Control group results
The control group were presented with only closed questioning that required a recall of fact, experience or expected behaviour, decision between a limited selection of choices or no response at all. When they were then exposed to mathematical activities outside of the control group intervention project, almost all remained very dependent on a nearby adult to start and complete a task, there was very little independent problem-solving (only 4 out of 24 children displayed this) and independence in both number and shape, space and measure activities was low – 6 out of 24 children and 5 out of 24 children. Interestingly, though, independent use of appropriate mathematical vocabulary was significantly higher (13 out of 24 children), but this could perhaps be attributed to additional factors such as continued whole-class teaching time away from the intervention itself, peer-interactions and learned facts taught before the intervention took place.
Intervention group results
The intervention group were presented with a broad range of open-ended questions which provided for increased encouragement, to foster speculation and trial and error and talk that fostered the potential for sustained, shared thinking, exploration and talking. When the intervention group were then exposed to mathematical activities outside of the intervention project, very few (only 3 out of 24 children) looked for support from an adult to start and complete a task, there was a huge rise in independent problem-solving (19 out of 24 children displayed this) and much-increased independence in both number and shape, space and measure activities – 19 out of 24 children and 20 out of 24 children respectively. Again, use of mathematical language remained high (22 out of 24 children) but the difference when observed this time was more sophisticated use of said language to explain and guide peers during their activities – the children in the intervention group were observed to be directly applying their knowledge of mathematical language to other tasks and in more creative and critical ways.

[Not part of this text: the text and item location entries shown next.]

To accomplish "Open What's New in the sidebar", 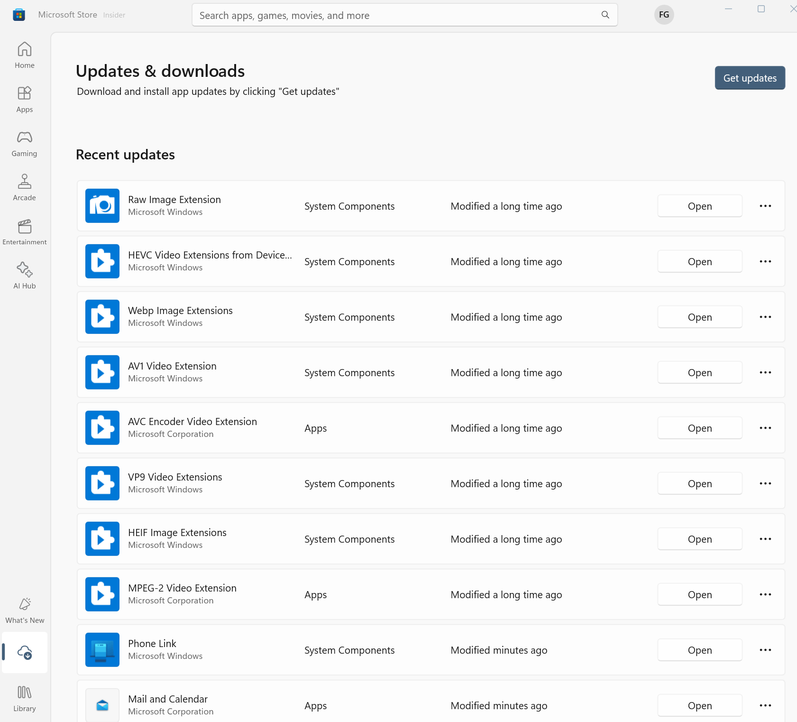I will [25, 611].
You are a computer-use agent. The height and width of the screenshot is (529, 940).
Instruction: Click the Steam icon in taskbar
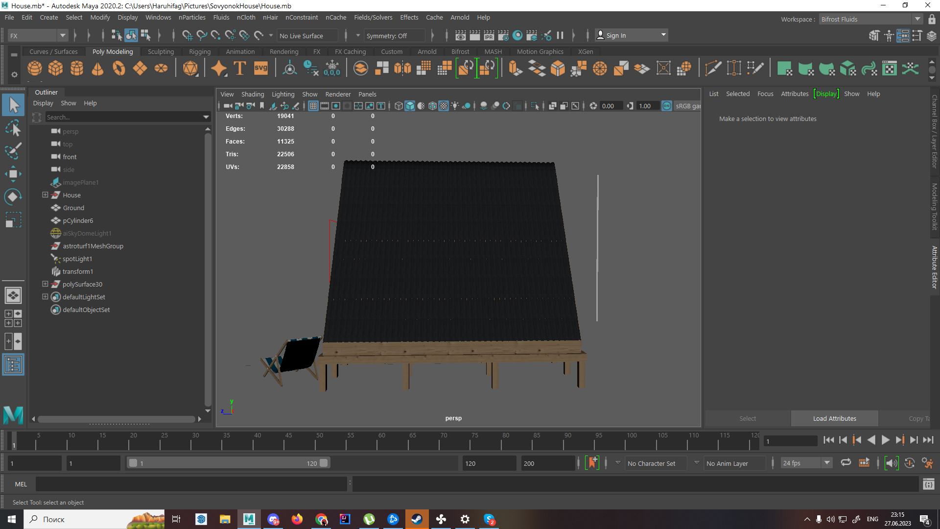coord(417,519)
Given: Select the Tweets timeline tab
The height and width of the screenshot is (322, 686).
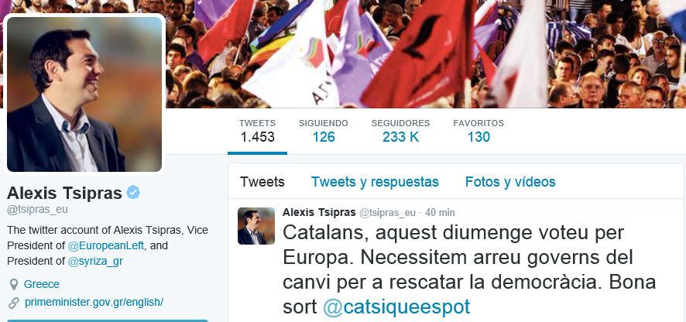Looking at the screenshot, I should click(262, 182).
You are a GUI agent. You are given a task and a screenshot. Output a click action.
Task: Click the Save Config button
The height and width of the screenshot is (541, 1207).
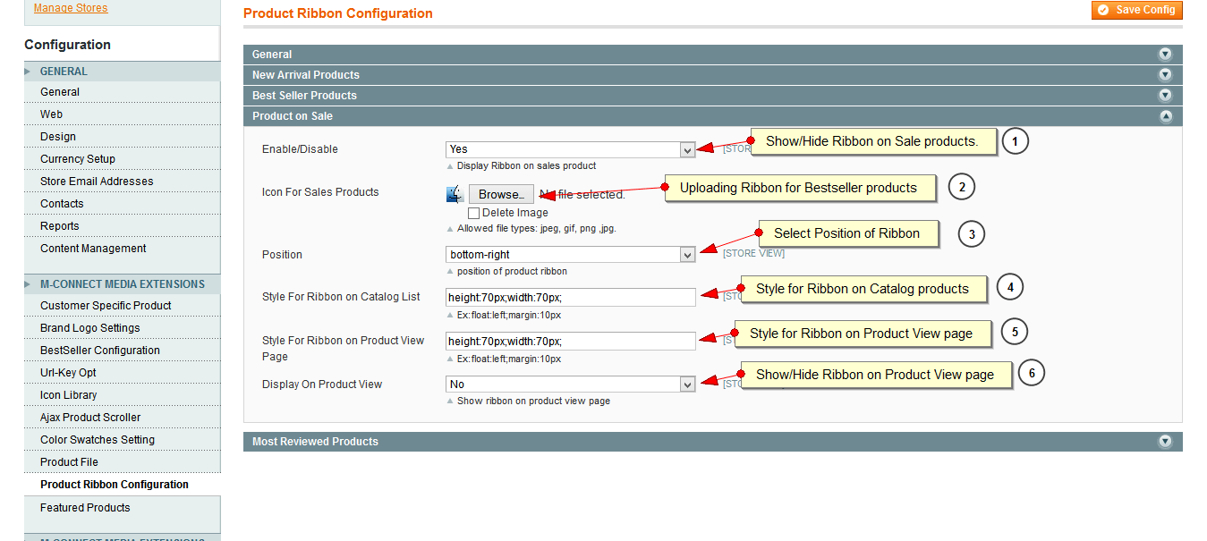click(x=1137, y=10)
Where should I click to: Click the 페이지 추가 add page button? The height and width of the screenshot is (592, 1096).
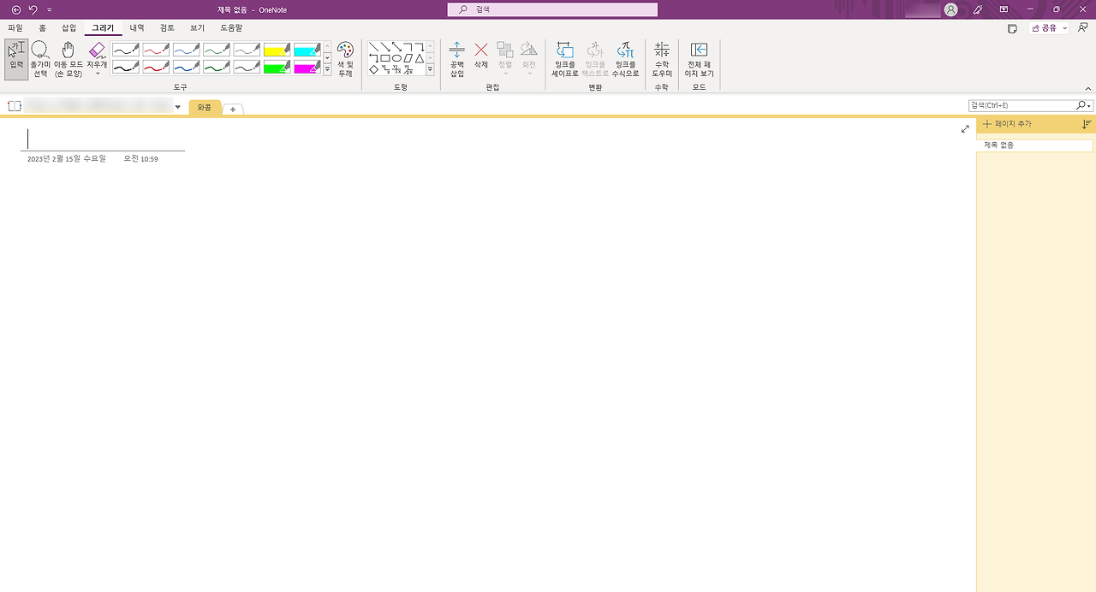[x=1009, y=123]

Rest assured then, that your children are in very safe and capable hands in our St. Helen’s College classrooms. Continuing our open-ended style of questioning actively encourages them to be successfully motivated by the pursuit of learning and discovery for their own sake; their resulting excitement has been captured through my purposeful observations and research of their language and independence. Each day, they are supported in finding out answers for themselves and ringing out in each classroom are the “ers” and “ums” of not knowing, followed by the wonderful “oohs” and “ahs” of learning - the sounds of awe and wonder in action, of learning itself, of meaning being made. The skill, knowledge and understanding of our wonderful staff team has been research-proven to allow your children to reflect en route to becoming lifelong learners, ensuring that they are offered a less fixed view of the world - one where curiosity and investigation, rather than correct solutions and consensus-building, fuel their investigations.
So, what will you ask your child to elicit thinking, learning and wondering about the world this weekend? Now that’s a good question.